Data records below:

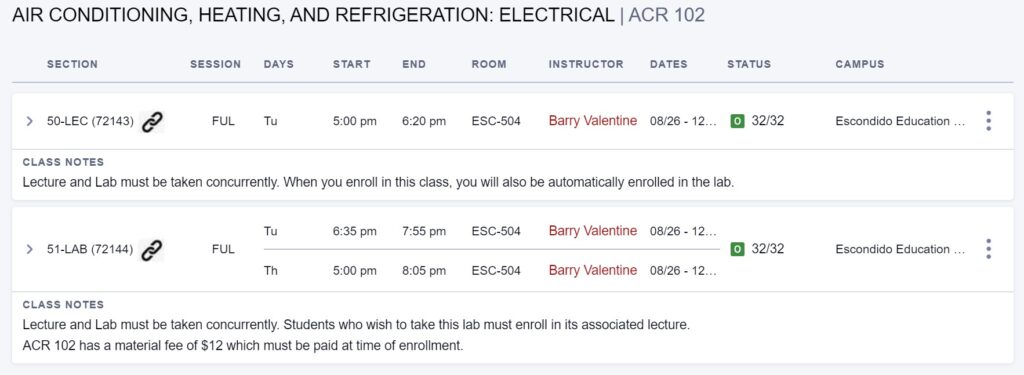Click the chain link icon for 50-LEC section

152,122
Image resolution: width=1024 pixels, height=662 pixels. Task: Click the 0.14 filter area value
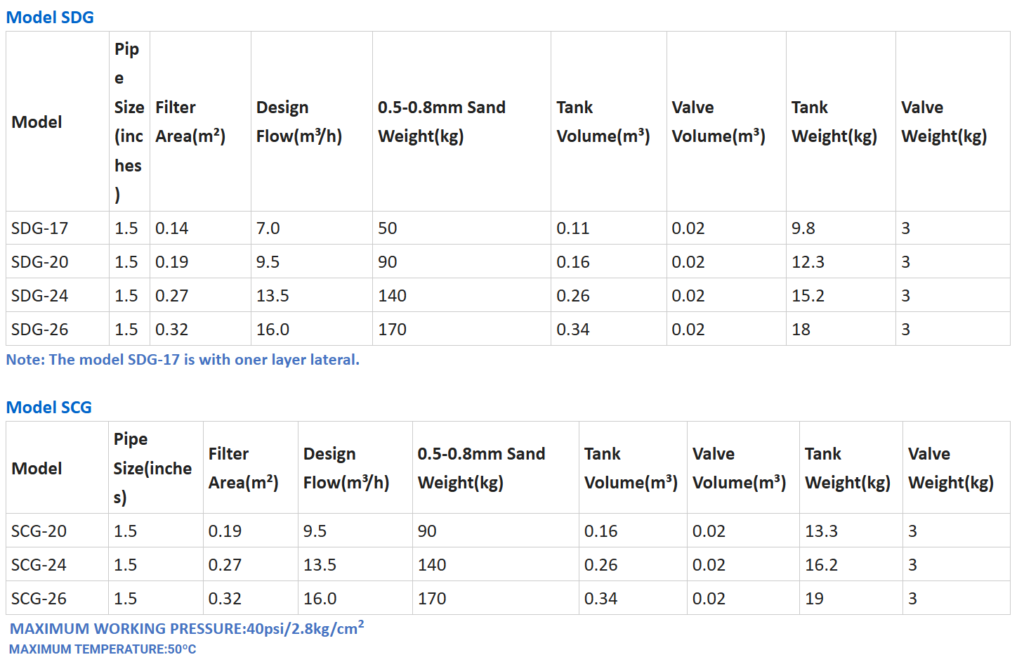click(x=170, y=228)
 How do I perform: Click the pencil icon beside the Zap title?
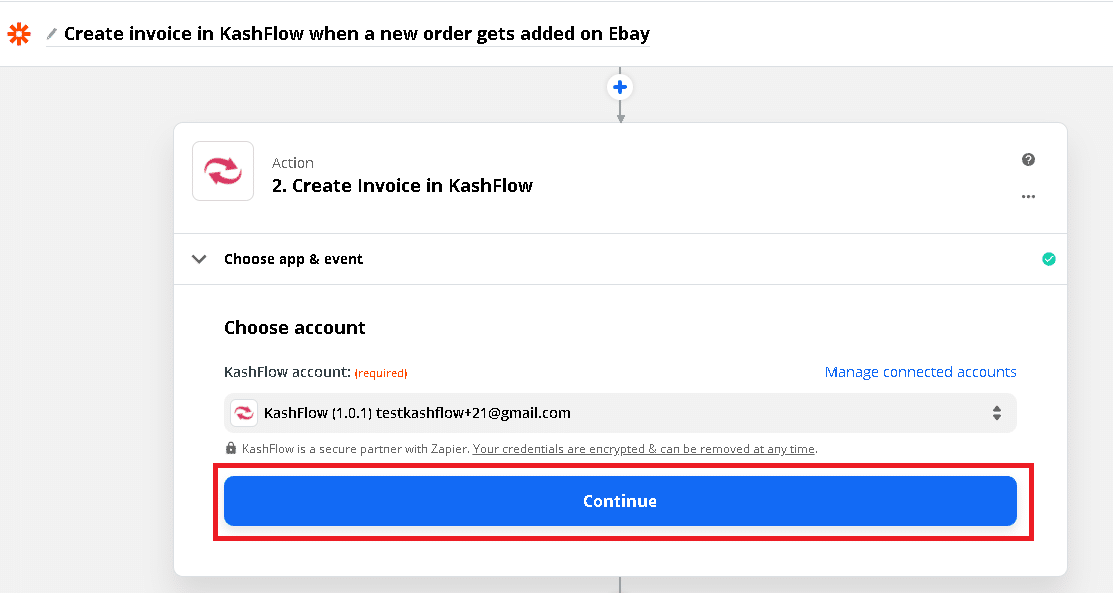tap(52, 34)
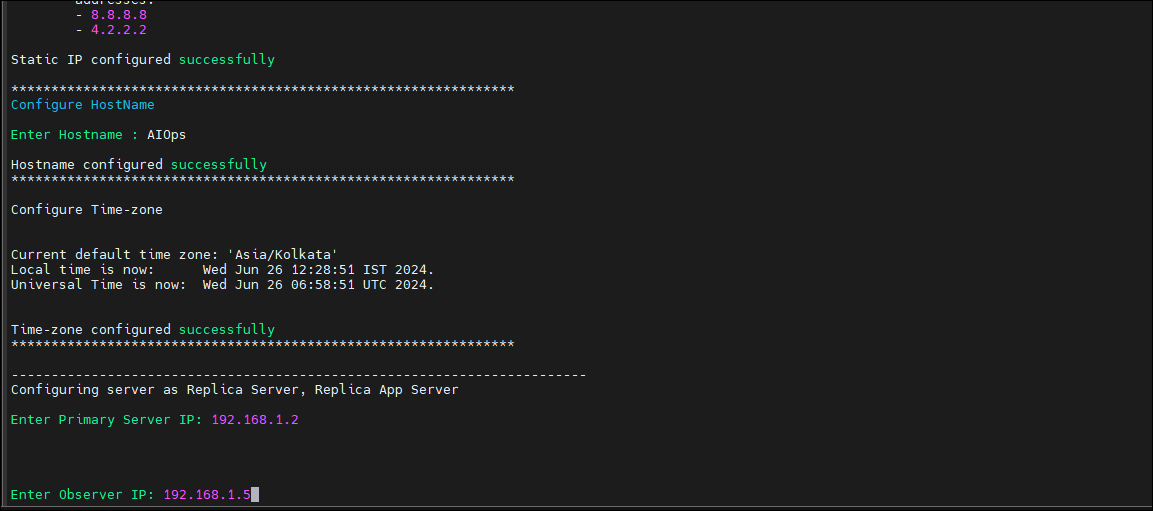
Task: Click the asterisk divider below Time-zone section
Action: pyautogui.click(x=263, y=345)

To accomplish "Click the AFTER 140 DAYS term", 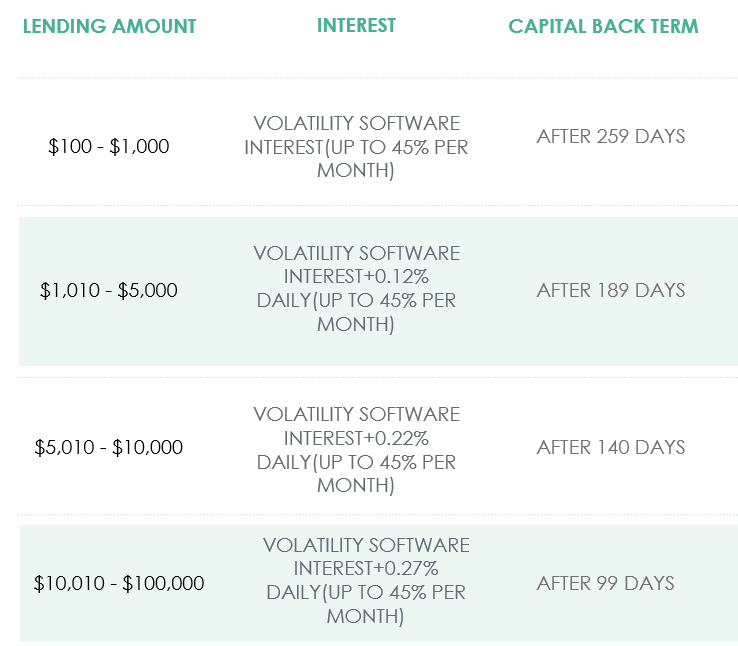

End of Data records.
Data records below:

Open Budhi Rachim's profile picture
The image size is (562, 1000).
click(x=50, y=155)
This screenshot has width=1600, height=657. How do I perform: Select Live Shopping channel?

End of Data records.

What to do → For the entries above, print exactly the lines between the one with "Image resolution: width=1024" and the one with "the AFTER 140", inclusive, with no pictures.

Written response →
Image resolution: width=1024 pixels, height=662 pixels. Task: Click the 0.14 filter area value
click(x=170, y=228)
 How do I perform: Click the pencil icon beside the Zap title?
tap(52, 34)
Task: Click the asterisk divider below Time-zone section
Action: pyautogui.click(x=263, y=345)

To accomplish "Click the AFTER 140 DAYS term", 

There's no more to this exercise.